SBMs are a probabilistic approach to detecting communities in networks. They assume that nodes are partitioned into communities, and the probability of an edge between any two nodes depends on their community memberships.
In this section, we will use the blockmodels package to
fit an SBM to the memmott1999 plant-pollinator network. This method will
help us identify the underlying community structure based on edge
probabilities.
First, ensure you have the blockmodels package installed
and loaded:
if (!requireNamespace("blockmodels", quietly = TRUE)) {
install.packages("blockmodels")
}
library(blockmodels)
# transforming to unweighted network
memmott1999_binary <- 1*(memmott1999>0)
# Fit an SBM using the variational method. Note we are using a bipartite network, hence the "LBM"
sbm_fit <- BM_bernoulli("LBM", memmott1999_binary)
sbm_fit$plotting <- '' # Set plots of the convergence process to off
sbm_fit$verbosity <- 0 # No output (you should not use this, it is for making this file readable)
sbm_fit$estimate()# Select the best number of clusters (based on maximum likelihood)
best_run = which.max(sbm_fit$ICL)
# Extract the community memberships
community_assignments <- sbm_fit$memberships[[best_run]]
community_assignments$plot() # Left plot plants, right plot pollinators
groups_P <- community_assignments$Z1 # Groups of plants (rows plants, columns are pollinators)
groups_A <- community_assignments$Z2 # Groups of pollinators (rows plants, columns are pollinators)
group_id_P <- apply(groups_P, 1, FUN = which.max) # The node belongs to a cluster to which it has highest probability
group_id_A <- apply(groups_A, 1, FUN = which.max) # The node belongs to a cluster to which it has highest probability
groups_P <- tibble(node=rownames(memmott1999), group=group_id_P) %>% mutate(type='plant')

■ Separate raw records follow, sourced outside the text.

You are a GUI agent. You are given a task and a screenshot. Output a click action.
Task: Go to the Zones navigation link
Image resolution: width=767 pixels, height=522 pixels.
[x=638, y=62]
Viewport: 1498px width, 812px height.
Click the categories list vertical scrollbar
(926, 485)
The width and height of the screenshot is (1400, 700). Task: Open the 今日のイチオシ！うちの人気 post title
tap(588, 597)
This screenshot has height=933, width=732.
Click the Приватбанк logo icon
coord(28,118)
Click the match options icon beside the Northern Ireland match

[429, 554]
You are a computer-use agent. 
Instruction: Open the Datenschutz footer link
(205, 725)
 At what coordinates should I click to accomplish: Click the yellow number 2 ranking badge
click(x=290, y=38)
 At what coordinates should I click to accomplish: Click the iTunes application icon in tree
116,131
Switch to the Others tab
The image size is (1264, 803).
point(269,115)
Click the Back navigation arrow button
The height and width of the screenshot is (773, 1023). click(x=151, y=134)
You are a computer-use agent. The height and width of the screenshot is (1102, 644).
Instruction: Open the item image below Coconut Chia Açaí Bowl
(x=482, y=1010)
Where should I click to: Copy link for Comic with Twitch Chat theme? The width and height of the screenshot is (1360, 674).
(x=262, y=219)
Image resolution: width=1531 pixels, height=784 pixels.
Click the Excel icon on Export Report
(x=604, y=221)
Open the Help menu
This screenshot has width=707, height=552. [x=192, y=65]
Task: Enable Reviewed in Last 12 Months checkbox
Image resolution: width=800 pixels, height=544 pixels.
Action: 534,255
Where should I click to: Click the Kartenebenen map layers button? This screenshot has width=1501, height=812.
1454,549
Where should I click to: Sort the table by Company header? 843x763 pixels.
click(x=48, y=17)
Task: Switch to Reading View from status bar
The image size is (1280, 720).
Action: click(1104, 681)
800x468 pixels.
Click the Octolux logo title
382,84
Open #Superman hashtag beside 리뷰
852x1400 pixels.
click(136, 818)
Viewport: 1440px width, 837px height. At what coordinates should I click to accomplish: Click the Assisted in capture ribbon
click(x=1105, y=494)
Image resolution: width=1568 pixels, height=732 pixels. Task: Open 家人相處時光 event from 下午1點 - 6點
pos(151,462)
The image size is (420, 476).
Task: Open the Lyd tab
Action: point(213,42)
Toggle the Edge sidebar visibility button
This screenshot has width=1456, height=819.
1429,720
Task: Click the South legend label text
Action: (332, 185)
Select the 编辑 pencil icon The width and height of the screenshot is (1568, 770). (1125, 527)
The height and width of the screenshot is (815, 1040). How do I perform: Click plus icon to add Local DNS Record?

groups_A <- tibble(node=colnames(memmott1999), group=group_id_A) %>% mutate(type='pollinator')
results <- bind_rows(groups_P, groups_A)The ‘pi’ parameter represents the probability that an edge exists between a node in block \(a\) and a node in block \(b\), thereby characterizing the network’s block-level connectivity structure.
# pi parameter
pi <- as.data.frame(sbm_fit$model_parameters[[best_run]]$pi) %>%
rownames_to_column("group_1") %>%
gather("group_2", "pi", starts_with("V"))
# plotting
pi %>%
ggplot(aes(x = group_2, y = group_1, fill = pi, label=round(pi,3))) +
geom_tile() +
geom_text()+
theme_classic()+
scale_fill_distiller(palette = "Blues", direction = 1) +
theme(axis.text = element_text(size = 10, color = 'black'), title = element_text(size = 14)) +
labs(x="Pollinators Group", y="Plants Group")
9. Use igraph to plot the network with nodes colored by group id.
10. Compare the SBM community assignments with those obtained from Infomap. What are the similarities and differences in the detected modules?
11. Select another data set and run SBM analysis.